## BEGIN The records
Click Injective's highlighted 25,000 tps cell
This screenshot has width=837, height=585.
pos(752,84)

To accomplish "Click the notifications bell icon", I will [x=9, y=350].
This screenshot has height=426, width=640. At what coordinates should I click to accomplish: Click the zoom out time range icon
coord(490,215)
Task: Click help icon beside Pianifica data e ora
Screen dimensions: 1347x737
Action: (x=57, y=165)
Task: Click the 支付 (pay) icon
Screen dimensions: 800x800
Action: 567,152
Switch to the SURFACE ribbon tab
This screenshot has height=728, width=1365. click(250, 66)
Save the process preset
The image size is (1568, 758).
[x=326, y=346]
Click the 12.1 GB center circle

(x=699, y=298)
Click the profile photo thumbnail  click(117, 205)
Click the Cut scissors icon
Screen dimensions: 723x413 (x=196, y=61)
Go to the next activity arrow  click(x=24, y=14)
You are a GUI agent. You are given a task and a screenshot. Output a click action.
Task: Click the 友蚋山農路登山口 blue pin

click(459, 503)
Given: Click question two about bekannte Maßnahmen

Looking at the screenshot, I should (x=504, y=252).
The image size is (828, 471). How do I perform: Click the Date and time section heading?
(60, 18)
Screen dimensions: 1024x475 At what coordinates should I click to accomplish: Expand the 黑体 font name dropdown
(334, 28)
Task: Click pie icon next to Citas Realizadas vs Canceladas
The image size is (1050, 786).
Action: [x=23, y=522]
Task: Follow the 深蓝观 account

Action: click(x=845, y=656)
## END The records
- _What to produce_
Rewrite all of the records above, substituting "button" for every occurrence of "icon" and leaving the rest untouched.

- _Problem solution_
Click Injective's highlighted 25,000 tps cell
This screenshot has width=837, height=585.
pos(752,84)

To accomplish "Click the notifications bell button", I will [x=9, y=350].
This screenshot has height=426, width=640. At what coordinates should I click to accomplish: Click the zoom out time range button
coord(490,215)
Task: Click help button beside Pianifica data e ora
Screen dimensions: 1347x737
Action: (x=57, y=165)
Task: Click the 支付 (pay) button
Screen dimensions: 800x800
Action: 567,152
Switch to the SURFACE ribbon tab
This screenshot has height=728, width=1365. click(250, 66)
Save the process preset
The image size is (1568, 758).
[x=326, y=346]
Click the 12.1 GB center circle

(x=699, y=298)
Click the profile photo thumbnail  click(117, 205)
Click the Cut scissors button
Screen dimensions: 723x413 (x=196, y=61)
Go to the next activity arrow  click(x=24, y=14)
You are a GUI agent. You are given a task and a screenshot. Output a click action.
Task: Click the 友蚋山農路登山口 blue pin

click(459, 503)
Given: Click question two about bekannte Maßnahmen

Looking at the screenshot, I should (x=504, y=252).
The image size is (828, 471). How do I perform: Click the Date and time section heading?
(60, 18)
Screen dimensions: 1024x475 At what coordinates should I click to accomplish: Expand the 黑体 font name dropdown
(334, 28)
Task: Click pie button next to Citas Realizadas vs Canceladas
The image size is (1050, 786).
Action: [x=23, y=522]
Task: Follow the 深蓝观 account

Action: click(x=845, y=656)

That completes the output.